C’est pourquoi, devant cette généreuse caisse à outils fictionnels pour-bricoler-l’après, la tentation de tendre le micro à Ariel Kyrou fut à peu près irrésistible. Rédac’ chef adjoint du magazine Actuel de 1989 à 1993, cet essayiste parisien, spécialiste de Philip K. Dick et directeur éditorial du Laboratoire des solidarités (solidarum.org), nous fait alors parvenir aujourd’hui le deuxième module d’une série de cinq chroniques consacrées aux « utopies lucides, terrestres et anarchistes ».

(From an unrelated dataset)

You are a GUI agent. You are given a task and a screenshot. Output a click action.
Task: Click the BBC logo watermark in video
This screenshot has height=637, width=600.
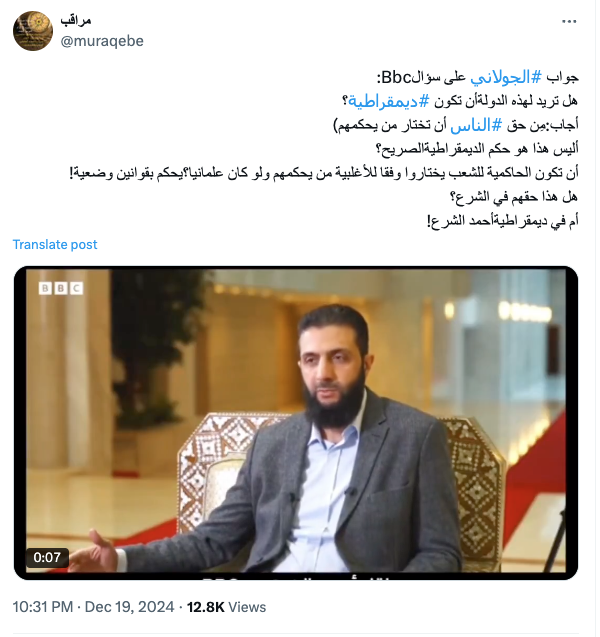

Et si celles-ci nous venaient des étoiles ? De visiteurs extraterrestres qui seraient contenté d’un très bref passage sur Terre, d’un pique-nique au bord du chemin, titre original du roman Stalker, des frères russes Arcadi et Boris Strougatski (1972), adapté au cinéma sept ans plus tard par leur compatriote Andreï Tarkovski. Le stalker (du verbe anglais to stalk, traquer, rôder, « s’approcher furtivement », « marcher à pas de loup »), écrit Kyrou, est un « voyageur, un chercheur incroyablement attentif au nouveau et dangereux terrain qu’il découvre (…) aux aguets des ombres, des signes venant des pierres et des arbres, en éveil face aux frémissements des limaces ». Ce guide explore la « Zone », apparue à la suite d’une chute de météorite ou probablement de touristes venus « du fin fond du cosmos » et qui ont laissé leur « marque violente, un témoignage de sorcellerie », tels les Grands Anciens de Lovecraft. De la taille d’un canton, on peut aussi la voir comme « un trou vers l’avenir ».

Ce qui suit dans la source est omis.